Consider the following operation of the software shown in FIG. 4 under such an environment.

This is a program for transferring the data in the designated area to the designated area by the designated size. In this example, it is assumed that the main storage device 105 and the bus 110 are sufficiently fast, and memory access from each PU can be executed in parallel. The data transfer amount in the PU 101, 102, 103, 104 is 1 MB, 2 MB, 4 MB, 8 MB, respectively.
And

In steps 401 and 402, each PU reads the information from each storage device 301-304, stores it in the temporary variable s on each context, and stores it in each storage device.
0x1000000, −0x2000000, −0x4000000, −0x8000000 are recorded. Steps 403-403 are normal memory transfers. It is assumed that an interrupt request is output from the input / output device 107 during execution of these. As described above, the interrupt signal is output to the PU 101 corresponding to the storage device 301 holding the maximum value among the storage devices 301 to 304, and the interrupt start processing is executed.

As described above, according to the present embodiment, interruption of a program that attempts to transfer more information is suppressed,
Prevent the cache hit rate from decreasing in the PU,
The throughput of the entire system can be improved.

[0027]

As described above, according to the present invention, it is possible to suppress the generation of an interrupt to a PU having a high hit rate on the instruction cache and to suppress the increase of cache misses due to the interrupt processing.

When the software can predict that the hit ratio to the cache for the specific part executed by itself will be improved, it becomes difficult for the specific part of the software to generate an interrupt request based on the information. Means will be available to software.

[Brief description of drawings]

FIG. 1 is a system block diagram in a first embodiment and a second embodiment.

FIG. 2 is a block diagram of an interrupt control circuit according to the first embodiment.

FIG. 3 is a detailed block diagram of an interrupt control circuit according to a second embodiment.

FIG. 4 is a flowchart of a program that executes a second embodiment.

[Explanation of symbols]

101-104 ... PU, 105 ... Main storage device, 107 ...
I / O device, 106 ... Interrupt control device, 200 ... Clock, 201-204 ... Fetch counter, 211-
213 ... Comparator, 231-234 ... AND gate, 24
1-244 ... Gate of interrupt signal, 301-304 ...
Storage device.

Claims (2)

[Claims] 1. A multiprocessor system comprising a processing unit containing a cache memory, wherein means for measuring the frequency of an instruction read request signal output from each processing unit is provided, and an interrupt request from each input / output device is provided.

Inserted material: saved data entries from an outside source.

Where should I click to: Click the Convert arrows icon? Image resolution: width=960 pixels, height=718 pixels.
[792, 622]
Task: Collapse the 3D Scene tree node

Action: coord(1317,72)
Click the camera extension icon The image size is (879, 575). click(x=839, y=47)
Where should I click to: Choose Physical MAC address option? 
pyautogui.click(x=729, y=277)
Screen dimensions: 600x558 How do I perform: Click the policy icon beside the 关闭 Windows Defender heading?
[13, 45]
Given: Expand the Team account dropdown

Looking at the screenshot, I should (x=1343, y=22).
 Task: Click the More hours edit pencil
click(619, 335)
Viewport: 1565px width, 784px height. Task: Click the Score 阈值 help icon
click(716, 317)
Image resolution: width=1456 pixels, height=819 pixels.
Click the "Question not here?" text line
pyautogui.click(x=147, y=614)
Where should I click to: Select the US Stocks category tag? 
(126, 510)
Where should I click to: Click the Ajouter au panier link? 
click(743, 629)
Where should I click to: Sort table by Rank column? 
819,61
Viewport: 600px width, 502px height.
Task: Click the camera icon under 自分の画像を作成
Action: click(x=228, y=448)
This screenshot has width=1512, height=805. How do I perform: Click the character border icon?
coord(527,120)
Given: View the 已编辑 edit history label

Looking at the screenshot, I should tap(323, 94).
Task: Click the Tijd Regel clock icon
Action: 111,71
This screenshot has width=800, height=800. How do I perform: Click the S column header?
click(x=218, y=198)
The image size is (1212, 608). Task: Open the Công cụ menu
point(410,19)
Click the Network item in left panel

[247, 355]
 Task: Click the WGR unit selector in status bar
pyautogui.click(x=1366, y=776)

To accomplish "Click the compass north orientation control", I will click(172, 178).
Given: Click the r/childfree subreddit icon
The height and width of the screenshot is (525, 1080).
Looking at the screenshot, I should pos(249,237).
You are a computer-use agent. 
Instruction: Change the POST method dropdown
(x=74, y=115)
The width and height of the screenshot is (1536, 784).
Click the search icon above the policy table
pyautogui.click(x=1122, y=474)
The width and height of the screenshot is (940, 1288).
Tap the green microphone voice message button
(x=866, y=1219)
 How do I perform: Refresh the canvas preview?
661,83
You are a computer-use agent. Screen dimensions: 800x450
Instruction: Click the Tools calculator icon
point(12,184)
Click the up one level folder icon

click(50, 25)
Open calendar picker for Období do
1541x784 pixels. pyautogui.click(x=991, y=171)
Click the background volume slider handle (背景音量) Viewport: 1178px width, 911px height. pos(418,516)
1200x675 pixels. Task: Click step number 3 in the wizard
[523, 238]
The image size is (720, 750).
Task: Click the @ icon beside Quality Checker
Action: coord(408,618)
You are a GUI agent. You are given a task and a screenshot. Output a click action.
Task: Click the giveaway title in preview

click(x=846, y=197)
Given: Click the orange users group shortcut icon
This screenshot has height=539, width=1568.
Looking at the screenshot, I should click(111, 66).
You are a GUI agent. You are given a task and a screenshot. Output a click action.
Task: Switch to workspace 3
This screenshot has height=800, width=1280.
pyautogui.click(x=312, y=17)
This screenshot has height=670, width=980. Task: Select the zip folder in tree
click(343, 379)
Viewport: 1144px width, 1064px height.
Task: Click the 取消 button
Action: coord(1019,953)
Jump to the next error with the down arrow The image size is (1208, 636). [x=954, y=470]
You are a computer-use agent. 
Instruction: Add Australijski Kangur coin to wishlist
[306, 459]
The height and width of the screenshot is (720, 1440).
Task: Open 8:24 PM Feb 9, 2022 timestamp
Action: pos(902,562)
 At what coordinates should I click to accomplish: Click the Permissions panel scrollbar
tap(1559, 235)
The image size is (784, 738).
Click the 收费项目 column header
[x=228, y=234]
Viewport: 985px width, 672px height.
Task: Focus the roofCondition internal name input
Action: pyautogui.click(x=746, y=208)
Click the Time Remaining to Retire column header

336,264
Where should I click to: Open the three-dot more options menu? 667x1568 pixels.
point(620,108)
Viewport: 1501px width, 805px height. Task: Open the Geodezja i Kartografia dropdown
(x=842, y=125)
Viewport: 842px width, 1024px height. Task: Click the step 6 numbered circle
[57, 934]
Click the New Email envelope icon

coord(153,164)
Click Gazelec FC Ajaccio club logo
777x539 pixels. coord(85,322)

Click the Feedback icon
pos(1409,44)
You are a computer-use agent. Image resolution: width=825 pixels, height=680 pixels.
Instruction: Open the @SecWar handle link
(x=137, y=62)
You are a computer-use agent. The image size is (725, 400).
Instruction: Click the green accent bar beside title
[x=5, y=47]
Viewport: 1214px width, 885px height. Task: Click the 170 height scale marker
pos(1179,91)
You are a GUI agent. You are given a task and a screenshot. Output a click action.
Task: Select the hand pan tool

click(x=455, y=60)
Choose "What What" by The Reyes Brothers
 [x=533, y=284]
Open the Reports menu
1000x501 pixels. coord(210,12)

An interrupt control method characterized in that a processing unit to be interrupted is determined according to a frequency of an instruction read signal from each processing unit when the processing unit occurs. 2. A multiprocessor system comprising a processing unit having a built-in cache memory, wherein a one-word storage device is provided for each processing unit, and the software stores a value in the cache memory in accordance with the operating status of the software. An interrupt control method, wherein a processing unit to be substituted is determined according to the magnitude of a value stored in the cache memory when an interrupt request is issued from each input / output device.